Artificial intelligence (AI) is changing the world we live in; already it is predicted to bring the second biggest disruption – after the digitally connected world – by 2030. This impact is only enhanced through its combination with other technological advancements including big data and the increasing adoption of automation and robotics.
The reason for its exponential uptake and predicted disruption is in part to the enormous benefits, such as efficiency gains, improved decision making, new insights etc., it poses to bring to society and the global economy. It has already become quite common in our day-to-day lives, in areas such as healthcare, recruitment, economic modelling, and access to education.
Although the insights generated by AI for decision making provide us countless benefits already, we must recognize that the algorithms used, like the humans who have created them, are not flawless in providing us consistently perfect answers. As humans are innately biased in their decision making – making conscious and unconsciously biased decisions routinely –their AI creations fall under the same fate. Therefore, whilst these algorithms advance us leaps-and-bounds in terms of tackling some of the world’s most pressing issues, they can encourage mistrust and institutionalize discrimination on mass scales with limited transparency or accountability, reducing people’s opportunities to participate equally in economies and societies.

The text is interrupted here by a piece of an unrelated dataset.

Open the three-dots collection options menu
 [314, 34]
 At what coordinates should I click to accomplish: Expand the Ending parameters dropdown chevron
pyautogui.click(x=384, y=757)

It is our responsibility to ensure our creations do not further discriminate and fuel the disparities that already exist.
EY is committed to building a better working world. Our mission is to provide practical, step by step assistance on this path. In our ambition to confront bias and address the issues it can create, we aim to raise awareness of the topic and provide people and companies with practical advice on how to help to mitigate the impact of flawed algorithms and their application in decision-making.
We are collaborating with the Healthcare Businesswoman Association (HBA) to jointly host three virtual sessions on the HBA platform, which focus on exploring bias in AI in more detail.
The first session was held on 25 November 2020 and covered the impact and reasons for bias based on real-life cases. For example, a case study about gender bias in candidate resume selection where CV’s were read, reviewed, judged, and ultimately approved or rejected by an algorithm. Despite not explicitly identifying gender as a factor when comparing CVs, as most successful CVs the AI had been trained with contained male-specific terms, it tended to prioritize these over female-specific terms, gender-neutral terms, and those referring to other genders. Lack of data for both genders lead to an imbalance in classes, and therefore a prioritization placed on male-specific terms in CVs. While it may seem obvious that this is quite an easy topic to fix, the demographic differences make discussions around potential bias difficult. Such complexities and potential solutions were discussed for each case.
The second session was held on 10 February 2021 and took a closer look at how to detect bias in AI, with theories and explanations on how to correct it. On 17 March, we will hold our third and last final session, focusing on how to prevent bias in AI in the first place, stopping any discriminatory effects before their effects can be realized.
AI will change the world. It has been respectively heralded and critiqued for its ability to eliminate cognitive bias and amplify it on unprecedented scales. Only together can we do the right thing.